╭─ Source material

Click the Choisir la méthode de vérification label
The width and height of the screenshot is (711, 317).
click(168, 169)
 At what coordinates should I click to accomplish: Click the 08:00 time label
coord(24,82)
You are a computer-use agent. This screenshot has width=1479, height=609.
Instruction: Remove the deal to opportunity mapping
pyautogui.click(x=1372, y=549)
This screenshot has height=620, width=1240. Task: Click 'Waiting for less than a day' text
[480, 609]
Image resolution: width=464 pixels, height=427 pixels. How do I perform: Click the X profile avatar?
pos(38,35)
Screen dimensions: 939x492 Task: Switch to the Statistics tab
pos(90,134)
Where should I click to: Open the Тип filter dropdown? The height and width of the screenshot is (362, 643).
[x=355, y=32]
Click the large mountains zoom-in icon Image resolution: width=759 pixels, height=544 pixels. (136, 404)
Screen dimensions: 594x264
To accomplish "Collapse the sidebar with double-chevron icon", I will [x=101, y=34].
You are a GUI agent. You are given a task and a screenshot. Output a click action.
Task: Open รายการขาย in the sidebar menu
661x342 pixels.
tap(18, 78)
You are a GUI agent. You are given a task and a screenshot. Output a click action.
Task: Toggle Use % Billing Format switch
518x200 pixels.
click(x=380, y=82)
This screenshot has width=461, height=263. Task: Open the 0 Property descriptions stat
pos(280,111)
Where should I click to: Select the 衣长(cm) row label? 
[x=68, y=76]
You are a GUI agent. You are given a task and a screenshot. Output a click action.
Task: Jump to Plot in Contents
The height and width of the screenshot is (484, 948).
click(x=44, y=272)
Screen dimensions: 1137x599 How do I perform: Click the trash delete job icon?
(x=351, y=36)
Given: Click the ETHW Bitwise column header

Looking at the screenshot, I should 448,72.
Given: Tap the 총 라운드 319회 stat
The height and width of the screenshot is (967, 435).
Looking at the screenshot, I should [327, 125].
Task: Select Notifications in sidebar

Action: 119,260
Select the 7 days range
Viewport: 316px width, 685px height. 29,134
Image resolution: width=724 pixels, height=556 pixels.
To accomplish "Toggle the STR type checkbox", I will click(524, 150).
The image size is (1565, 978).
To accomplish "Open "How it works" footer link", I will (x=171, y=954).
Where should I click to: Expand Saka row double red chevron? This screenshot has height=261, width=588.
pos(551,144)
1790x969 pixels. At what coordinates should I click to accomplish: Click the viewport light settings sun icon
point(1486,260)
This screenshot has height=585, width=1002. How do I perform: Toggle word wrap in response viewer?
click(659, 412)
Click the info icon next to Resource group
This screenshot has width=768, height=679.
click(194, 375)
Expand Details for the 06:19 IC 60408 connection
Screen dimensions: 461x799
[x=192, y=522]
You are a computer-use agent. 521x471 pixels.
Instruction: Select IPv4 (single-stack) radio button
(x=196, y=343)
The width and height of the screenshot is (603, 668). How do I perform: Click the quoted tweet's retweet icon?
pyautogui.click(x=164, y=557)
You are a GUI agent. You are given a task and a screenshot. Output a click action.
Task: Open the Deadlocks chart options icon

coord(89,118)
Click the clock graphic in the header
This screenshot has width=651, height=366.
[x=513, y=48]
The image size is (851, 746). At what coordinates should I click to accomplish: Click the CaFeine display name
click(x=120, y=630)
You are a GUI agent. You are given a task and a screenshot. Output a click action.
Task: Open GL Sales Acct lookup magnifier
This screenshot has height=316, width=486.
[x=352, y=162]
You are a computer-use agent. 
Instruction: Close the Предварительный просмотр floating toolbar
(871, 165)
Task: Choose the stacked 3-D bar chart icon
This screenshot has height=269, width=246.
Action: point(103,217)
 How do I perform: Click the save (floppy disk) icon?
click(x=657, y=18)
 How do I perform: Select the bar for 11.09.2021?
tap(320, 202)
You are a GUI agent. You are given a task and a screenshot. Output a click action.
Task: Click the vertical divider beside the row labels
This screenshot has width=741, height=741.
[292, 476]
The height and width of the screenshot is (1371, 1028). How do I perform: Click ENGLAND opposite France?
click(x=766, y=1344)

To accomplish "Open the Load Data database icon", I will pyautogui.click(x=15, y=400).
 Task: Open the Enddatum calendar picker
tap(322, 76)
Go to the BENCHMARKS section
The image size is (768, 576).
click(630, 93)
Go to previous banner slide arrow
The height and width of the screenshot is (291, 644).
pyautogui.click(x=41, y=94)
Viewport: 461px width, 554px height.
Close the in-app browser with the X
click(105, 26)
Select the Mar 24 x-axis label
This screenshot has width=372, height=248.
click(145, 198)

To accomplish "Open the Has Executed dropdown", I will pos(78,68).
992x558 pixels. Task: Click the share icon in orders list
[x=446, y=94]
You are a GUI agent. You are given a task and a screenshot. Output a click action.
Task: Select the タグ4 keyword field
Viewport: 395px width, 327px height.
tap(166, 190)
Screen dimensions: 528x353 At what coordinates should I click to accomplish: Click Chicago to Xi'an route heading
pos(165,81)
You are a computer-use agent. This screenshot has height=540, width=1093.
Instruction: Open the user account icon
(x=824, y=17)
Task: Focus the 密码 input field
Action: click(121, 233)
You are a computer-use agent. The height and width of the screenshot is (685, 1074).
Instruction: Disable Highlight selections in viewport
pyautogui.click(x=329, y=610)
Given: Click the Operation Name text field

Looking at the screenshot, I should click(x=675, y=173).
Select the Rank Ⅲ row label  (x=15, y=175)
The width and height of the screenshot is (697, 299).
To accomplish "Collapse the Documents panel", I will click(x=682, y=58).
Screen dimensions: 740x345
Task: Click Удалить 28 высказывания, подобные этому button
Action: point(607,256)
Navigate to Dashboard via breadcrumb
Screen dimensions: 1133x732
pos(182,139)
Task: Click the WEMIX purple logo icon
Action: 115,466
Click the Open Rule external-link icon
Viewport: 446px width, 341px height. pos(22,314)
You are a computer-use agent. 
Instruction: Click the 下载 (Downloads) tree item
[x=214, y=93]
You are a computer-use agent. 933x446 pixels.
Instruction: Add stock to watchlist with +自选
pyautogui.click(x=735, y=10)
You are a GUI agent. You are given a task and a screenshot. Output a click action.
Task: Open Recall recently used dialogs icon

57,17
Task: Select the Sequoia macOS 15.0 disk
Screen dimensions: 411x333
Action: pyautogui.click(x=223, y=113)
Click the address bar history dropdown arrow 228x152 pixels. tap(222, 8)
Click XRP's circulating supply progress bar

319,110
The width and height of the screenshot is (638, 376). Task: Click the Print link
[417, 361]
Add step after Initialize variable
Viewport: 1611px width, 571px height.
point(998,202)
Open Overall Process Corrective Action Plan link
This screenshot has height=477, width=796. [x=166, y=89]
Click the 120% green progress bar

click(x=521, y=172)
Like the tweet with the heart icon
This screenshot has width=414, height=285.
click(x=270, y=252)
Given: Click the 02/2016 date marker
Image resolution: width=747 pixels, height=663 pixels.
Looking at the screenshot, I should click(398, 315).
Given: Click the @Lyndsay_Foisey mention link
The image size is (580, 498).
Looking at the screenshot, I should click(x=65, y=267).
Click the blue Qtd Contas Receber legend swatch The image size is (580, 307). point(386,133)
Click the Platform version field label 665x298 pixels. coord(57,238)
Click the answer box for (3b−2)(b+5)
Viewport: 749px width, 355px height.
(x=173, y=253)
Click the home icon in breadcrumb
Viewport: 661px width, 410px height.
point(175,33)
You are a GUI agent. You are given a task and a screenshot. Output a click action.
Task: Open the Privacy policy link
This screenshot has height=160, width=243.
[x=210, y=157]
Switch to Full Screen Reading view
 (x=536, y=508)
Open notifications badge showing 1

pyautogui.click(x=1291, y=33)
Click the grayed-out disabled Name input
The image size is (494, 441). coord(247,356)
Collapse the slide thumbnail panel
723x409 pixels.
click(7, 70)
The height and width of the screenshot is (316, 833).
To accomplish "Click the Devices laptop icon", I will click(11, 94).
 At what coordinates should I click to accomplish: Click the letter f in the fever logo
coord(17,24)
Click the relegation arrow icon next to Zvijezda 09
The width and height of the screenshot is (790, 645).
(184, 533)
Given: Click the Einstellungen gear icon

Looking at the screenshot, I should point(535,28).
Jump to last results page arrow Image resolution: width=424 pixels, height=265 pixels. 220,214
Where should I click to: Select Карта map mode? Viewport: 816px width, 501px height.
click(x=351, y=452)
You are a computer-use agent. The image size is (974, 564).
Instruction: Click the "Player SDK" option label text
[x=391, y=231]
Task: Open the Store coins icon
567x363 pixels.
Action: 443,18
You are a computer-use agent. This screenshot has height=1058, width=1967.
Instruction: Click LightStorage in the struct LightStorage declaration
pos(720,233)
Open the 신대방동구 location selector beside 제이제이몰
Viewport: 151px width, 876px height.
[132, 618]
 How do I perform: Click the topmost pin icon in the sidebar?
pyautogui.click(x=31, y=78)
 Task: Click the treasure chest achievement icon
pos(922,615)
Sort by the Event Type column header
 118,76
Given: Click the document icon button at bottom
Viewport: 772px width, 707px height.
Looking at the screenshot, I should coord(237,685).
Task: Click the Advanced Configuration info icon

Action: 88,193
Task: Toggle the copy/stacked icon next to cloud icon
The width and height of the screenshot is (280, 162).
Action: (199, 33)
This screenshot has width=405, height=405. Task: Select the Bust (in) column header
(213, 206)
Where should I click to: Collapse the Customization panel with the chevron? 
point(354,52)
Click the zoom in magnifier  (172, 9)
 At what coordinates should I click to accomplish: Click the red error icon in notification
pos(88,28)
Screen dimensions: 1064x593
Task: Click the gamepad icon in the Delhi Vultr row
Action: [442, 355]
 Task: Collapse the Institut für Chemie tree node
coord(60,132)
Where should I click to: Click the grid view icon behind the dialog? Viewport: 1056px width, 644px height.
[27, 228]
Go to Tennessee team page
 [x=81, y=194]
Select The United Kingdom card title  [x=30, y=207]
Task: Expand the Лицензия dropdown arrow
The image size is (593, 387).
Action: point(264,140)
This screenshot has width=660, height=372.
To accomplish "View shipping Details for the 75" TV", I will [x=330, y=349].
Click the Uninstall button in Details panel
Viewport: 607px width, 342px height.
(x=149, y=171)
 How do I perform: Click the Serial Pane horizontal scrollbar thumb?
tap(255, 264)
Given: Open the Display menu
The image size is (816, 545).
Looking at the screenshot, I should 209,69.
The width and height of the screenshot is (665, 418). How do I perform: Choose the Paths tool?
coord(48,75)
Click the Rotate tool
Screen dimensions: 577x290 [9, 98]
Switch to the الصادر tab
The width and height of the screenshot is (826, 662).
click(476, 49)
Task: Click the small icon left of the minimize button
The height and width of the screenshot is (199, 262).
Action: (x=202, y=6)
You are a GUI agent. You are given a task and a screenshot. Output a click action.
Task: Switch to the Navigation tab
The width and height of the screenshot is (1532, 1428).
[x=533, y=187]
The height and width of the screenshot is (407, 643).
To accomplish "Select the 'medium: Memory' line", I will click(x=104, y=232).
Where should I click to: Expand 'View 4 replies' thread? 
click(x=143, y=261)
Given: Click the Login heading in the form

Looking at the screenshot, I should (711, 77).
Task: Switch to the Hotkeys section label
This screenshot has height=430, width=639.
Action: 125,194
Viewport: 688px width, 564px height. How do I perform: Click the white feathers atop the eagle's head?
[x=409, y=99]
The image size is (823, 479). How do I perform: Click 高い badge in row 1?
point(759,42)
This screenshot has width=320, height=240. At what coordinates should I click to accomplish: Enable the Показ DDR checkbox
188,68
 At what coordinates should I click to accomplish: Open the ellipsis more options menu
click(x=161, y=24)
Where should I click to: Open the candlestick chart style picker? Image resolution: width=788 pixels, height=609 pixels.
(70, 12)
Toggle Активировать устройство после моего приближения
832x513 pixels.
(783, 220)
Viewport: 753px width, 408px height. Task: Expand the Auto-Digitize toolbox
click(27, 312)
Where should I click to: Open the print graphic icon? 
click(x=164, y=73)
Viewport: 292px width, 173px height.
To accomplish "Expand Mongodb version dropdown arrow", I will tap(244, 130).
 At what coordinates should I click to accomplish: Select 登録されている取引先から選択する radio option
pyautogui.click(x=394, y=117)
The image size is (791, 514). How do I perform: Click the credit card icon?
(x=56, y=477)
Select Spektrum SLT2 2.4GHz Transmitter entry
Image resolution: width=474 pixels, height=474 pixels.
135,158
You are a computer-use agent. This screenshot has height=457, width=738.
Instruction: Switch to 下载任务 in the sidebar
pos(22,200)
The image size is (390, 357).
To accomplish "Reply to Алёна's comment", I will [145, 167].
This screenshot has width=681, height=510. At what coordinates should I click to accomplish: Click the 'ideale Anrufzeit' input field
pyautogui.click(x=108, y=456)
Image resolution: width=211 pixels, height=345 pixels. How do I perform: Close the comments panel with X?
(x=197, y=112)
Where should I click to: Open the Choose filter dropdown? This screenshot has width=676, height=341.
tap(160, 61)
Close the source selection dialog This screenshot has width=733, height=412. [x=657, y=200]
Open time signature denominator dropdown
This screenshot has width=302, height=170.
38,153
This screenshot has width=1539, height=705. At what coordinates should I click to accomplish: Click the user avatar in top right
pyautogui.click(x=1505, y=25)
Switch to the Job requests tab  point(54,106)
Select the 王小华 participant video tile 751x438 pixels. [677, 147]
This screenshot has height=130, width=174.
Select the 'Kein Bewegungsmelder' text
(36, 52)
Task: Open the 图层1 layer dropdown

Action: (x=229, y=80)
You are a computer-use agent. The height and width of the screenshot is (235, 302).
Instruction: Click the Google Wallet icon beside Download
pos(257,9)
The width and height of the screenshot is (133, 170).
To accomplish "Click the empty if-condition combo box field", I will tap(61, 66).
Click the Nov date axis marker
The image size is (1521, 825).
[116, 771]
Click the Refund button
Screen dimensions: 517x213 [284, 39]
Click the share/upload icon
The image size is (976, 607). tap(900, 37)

╰─

▶ [What you need to do]:
Find all lines holding the word "magnifier" in the records above and copy them.

▶ [Task solution]:
Task: Open GL Sales Acct lookup magnifier
Click the zoom in magnifier  (172, 9)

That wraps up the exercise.